Mathematics, computer science, quantum physics, philosophy. Where am I going with this? I don’t know, to be honest. I told you that this will be a random brain dump about randomness. Or as one of the greatest personalities in Starcraft once said: “It is what it is.”
The real reason I care about all this is a metaphysical one. If physical determinism is true, I was bound to write this sentence from the very beginning of the universe (shut up you nasty compatibilists). If physical determinism is false, there might be some wiggle room. Emphasis on might. The question of free will is a tricky one, and I will leave it at that. Plenty of people have written about the subject, and I don’t intend to expand the literature. That said, the debate on free will vs. determinism is still ongoing and sometimes keeps me up at night. After all, if determinism is true, what is the meaning of our clockwork lives?

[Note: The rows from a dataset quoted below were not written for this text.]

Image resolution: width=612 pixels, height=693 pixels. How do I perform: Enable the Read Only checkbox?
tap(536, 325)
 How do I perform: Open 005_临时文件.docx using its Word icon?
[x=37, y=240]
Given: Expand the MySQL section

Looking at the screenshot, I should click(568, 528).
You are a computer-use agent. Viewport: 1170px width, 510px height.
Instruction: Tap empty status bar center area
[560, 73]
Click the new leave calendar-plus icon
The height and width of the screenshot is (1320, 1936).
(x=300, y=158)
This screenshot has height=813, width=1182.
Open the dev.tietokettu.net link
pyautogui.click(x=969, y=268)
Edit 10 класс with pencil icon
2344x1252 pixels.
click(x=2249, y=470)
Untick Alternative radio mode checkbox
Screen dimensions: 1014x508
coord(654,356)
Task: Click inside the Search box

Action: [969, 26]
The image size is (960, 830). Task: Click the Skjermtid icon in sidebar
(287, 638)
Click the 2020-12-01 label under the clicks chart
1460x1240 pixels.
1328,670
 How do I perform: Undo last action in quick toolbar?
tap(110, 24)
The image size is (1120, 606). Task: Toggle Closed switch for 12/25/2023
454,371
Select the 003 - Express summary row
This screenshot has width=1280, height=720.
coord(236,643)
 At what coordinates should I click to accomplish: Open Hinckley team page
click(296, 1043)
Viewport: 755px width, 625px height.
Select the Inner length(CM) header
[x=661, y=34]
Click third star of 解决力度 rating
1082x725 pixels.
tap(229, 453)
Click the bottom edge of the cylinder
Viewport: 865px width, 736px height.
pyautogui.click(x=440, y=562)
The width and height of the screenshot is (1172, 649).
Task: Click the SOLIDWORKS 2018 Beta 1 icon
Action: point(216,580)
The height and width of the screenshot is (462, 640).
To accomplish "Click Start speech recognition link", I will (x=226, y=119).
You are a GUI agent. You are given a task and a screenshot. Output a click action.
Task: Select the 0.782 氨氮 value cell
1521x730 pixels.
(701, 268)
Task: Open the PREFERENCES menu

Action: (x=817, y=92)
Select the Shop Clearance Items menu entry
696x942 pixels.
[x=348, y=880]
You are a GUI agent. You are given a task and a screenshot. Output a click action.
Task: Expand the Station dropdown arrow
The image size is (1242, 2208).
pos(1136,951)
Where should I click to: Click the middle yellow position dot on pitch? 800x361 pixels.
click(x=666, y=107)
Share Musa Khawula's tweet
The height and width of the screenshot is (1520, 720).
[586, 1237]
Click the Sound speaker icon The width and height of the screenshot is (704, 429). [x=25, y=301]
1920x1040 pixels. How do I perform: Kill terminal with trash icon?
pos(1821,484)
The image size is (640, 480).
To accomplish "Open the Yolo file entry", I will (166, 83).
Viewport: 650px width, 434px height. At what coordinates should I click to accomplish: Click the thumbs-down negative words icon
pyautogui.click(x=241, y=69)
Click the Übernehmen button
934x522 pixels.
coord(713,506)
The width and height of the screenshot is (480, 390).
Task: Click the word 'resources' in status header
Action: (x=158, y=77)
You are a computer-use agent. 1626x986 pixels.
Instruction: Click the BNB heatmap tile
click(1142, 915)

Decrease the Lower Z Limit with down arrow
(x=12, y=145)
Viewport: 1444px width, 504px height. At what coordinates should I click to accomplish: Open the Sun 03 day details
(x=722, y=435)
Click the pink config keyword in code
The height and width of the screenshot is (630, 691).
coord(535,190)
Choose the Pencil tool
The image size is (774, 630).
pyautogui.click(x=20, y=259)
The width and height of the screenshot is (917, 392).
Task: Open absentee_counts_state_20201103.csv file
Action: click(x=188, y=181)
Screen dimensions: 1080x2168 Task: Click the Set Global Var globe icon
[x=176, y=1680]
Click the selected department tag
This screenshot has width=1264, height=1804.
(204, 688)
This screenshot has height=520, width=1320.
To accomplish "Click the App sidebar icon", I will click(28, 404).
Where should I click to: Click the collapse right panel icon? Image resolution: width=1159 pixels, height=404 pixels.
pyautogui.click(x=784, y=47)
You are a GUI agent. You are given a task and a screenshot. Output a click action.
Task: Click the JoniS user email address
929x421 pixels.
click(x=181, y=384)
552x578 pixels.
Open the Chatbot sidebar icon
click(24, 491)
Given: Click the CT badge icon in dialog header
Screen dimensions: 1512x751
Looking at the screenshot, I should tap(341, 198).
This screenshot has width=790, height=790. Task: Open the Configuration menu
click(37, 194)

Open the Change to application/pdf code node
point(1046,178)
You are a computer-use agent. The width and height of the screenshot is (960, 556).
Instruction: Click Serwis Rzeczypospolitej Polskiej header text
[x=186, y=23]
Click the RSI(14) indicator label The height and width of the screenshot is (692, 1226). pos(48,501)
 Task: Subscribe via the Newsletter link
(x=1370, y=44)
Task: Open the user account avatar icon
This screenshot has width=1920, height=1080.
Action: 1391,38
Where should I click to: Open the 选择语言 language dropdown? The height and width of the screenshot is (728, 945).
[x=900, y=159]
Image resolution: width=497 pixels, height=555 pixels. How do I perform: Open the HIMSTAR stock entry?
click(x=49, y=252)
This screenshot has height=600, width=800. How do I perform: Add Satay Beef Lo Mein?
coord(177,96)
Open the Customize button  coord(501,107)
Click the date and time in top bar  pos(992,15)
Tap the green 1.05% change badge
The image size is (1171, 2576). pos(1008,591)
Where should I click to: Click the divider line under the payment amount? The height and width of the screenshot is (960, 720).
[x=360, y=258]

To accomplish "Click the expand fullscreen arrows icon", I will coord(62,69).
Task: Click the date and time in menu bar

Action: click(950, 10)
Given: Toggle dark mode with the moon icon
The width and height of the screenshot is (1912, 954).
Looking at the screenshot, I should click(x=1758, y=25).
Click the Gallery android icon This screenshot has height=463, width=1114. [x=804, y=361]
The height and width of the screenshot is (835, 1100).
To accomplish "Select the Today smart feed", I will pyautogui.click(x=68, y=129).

“Even if life as a whole is meaningless, perhaps that’s nothing to worry about. Perhaps we can recognise it and just go on as before.”
Thomas Nagel
We like to think that we are in control of our actions, and in consequence of our lives. I like to think that too; it is a very comforting thought. While comforting, it might be wrong after all. Most of the things we do, including actions like moving a hand or a finger, we do unconsciously. Our conscious awareness of it comes later.
I have the feeling that the same is true for our thoughts. Try to think of something – anything – consciously. I bet you can’t; at least I can’t. I have to let my thoughts rush by and pick one. I can not summon a thought out of thin air. Where and why do thoughts originate in the first place? Are we even able to have random thoughts, thoughts without cause? What about our actions?
“We must believe in free will – we have no choice.”
Isaac Bashevis Singer
In the end it might boil down to this one simple question: What is randomness?